• [Extracted information]:

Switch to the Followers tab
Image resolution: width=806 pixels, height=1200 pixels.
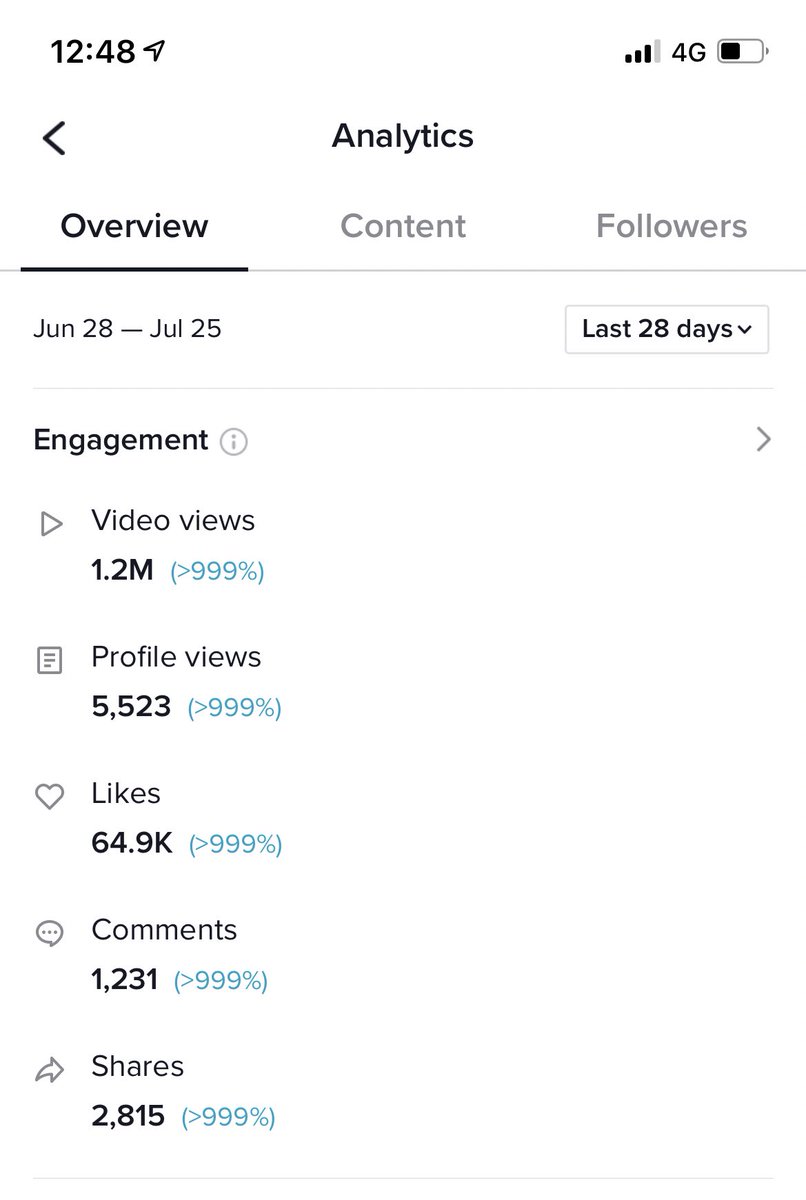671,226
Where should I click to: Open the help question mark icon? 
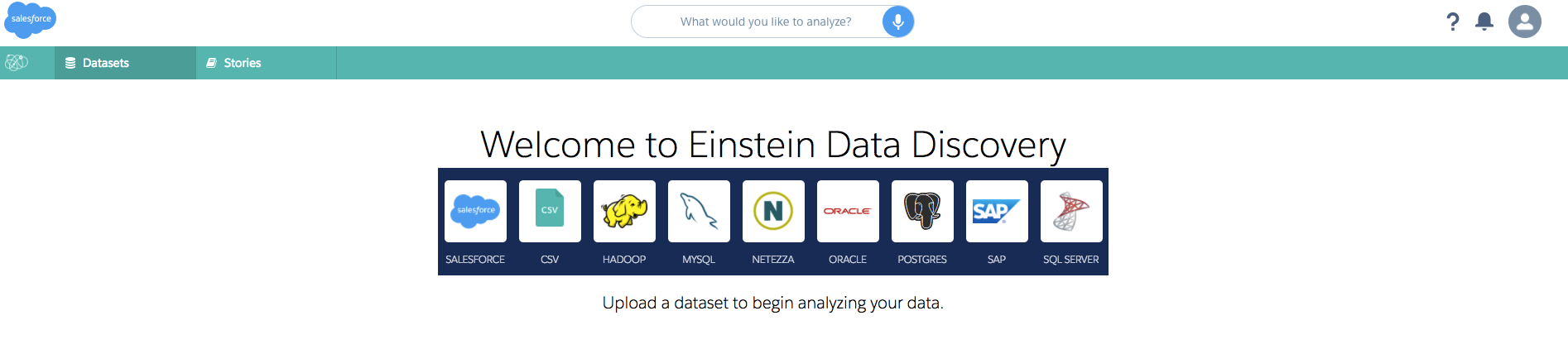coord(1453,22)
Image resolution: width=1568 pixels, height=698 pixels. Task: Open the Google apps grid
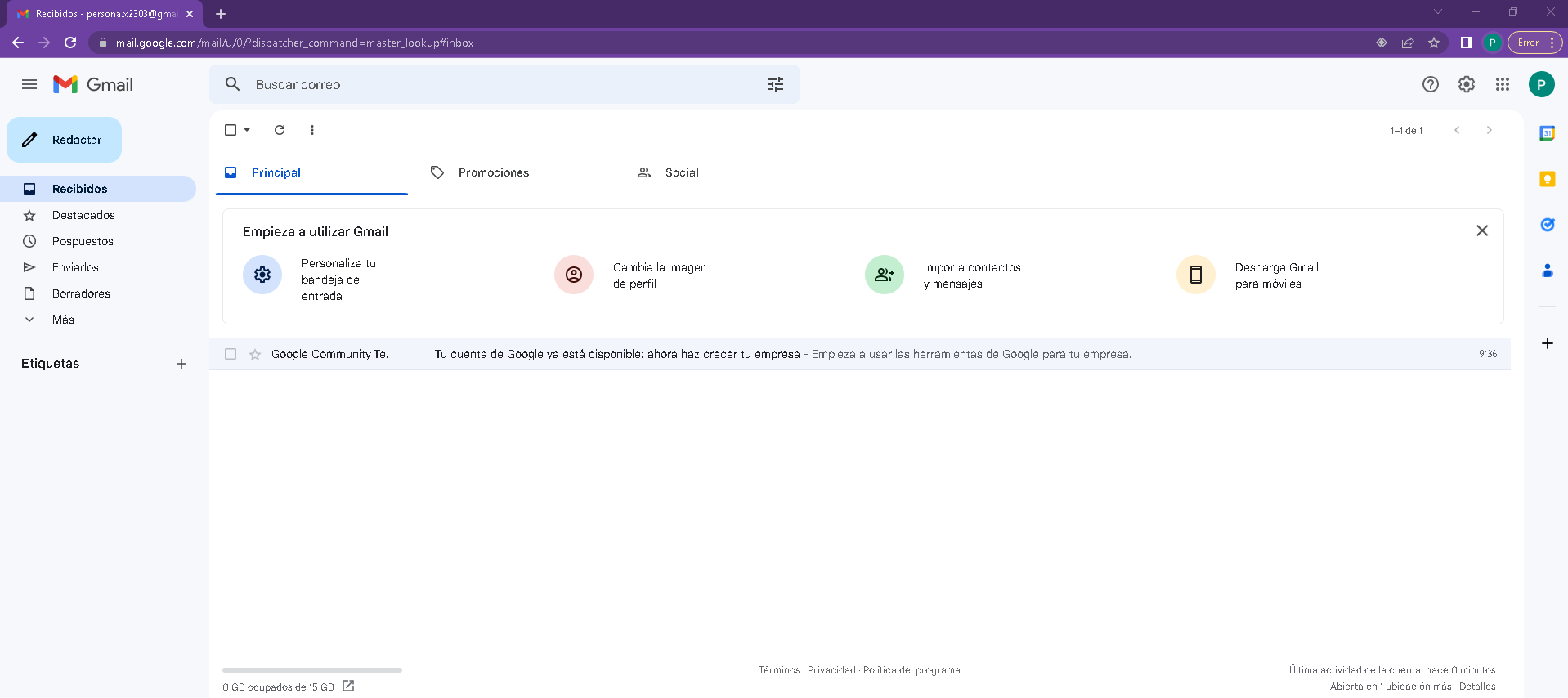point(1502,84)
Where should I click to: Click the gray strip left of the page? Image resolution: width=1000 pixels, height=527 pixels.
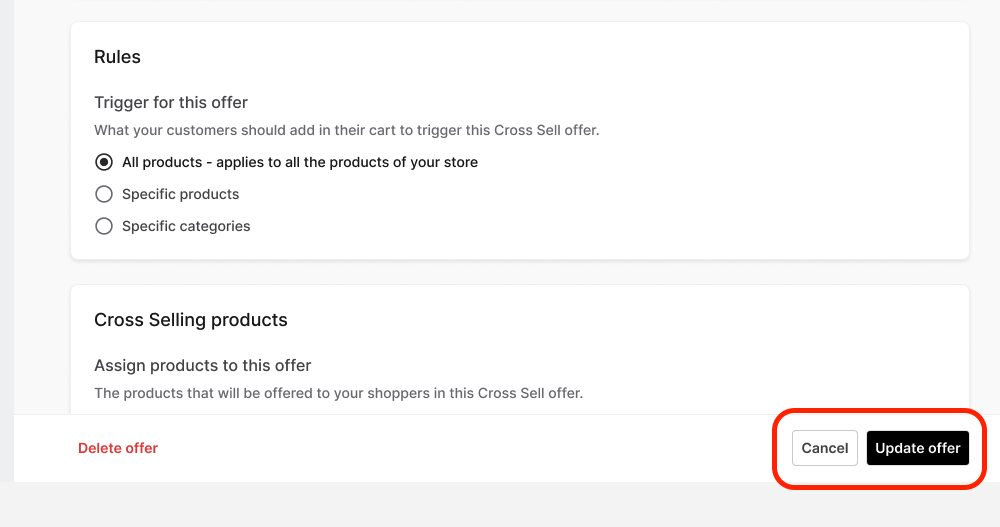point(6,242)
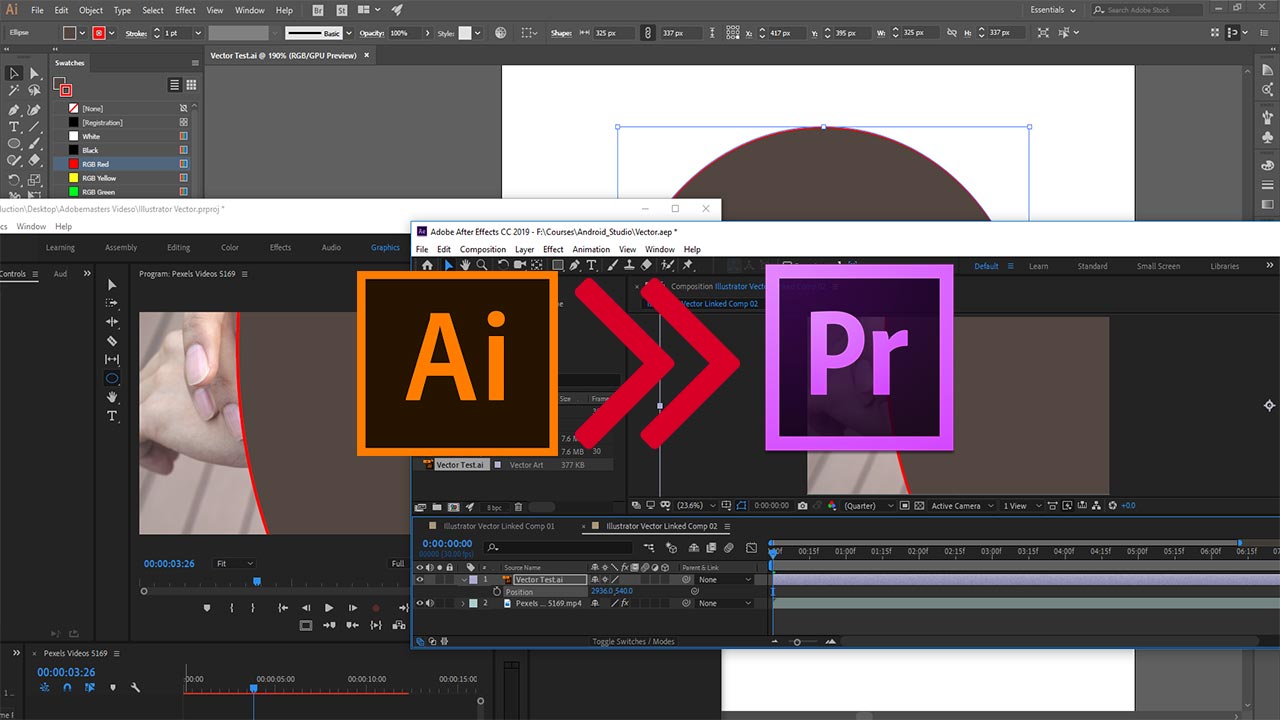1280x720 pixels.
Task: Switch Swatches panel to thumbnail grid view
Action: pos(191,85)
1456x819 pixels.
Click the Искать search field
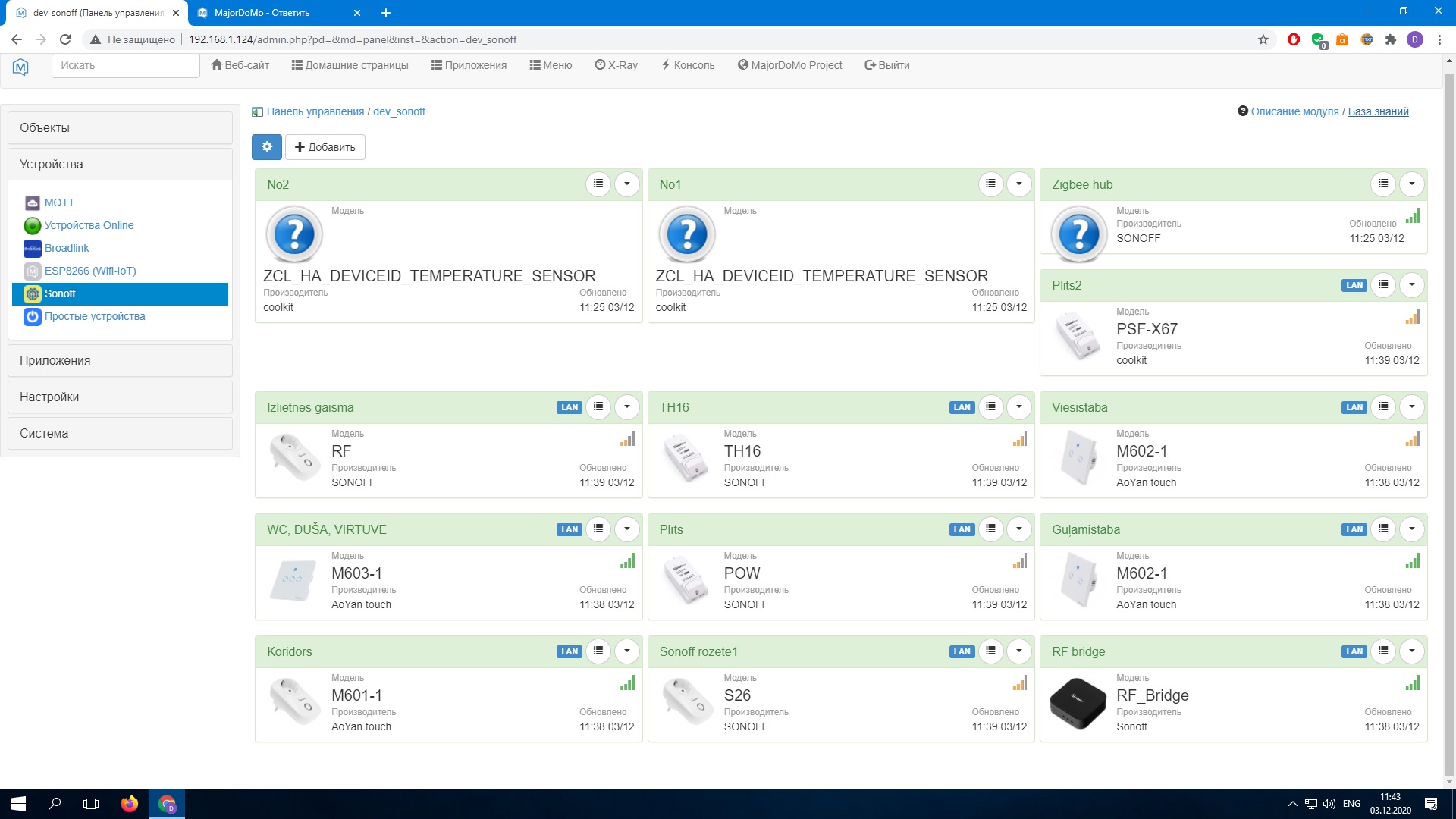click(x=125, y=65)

• [Set problem]: Could you give every line of the items above as a Markdown table with the columns Number and Content, numbering the rows, skipping blank lines, and leaving out the pictures?

• [Finished exercise]:
| Number | Content |
|---|---|
| 1 | Switch to the Followers tab |
| 2 | Image resolution: width=806 pixels, height=1200 pixels. |
| 3 | 671,226 |
| 4 | Where should I click to: Open the help question mark icon?  |
| 5 | coord(1453,22) |
| 6 | Image resolution: width=1568 pixels, height=698 pixels. Task: Open the Google apps grid |
| 7 | point(1502,84) |
| 8 | Where should I click to: Click the gray strip left of the page? Image resolution: width=1000 pixels, height=527 pixels. |
| 9 | point(6,242) |
| 10 | 1280x720 pixels. |
| 11 | Task: Switch Swatches panel to thumbnail grid view |
| 12 | Action: pos(191,85) |
| 13 | 1456x819 pixels. |
| 14 | Click the Искать search field |
| 15 | click(x=125, y=65) |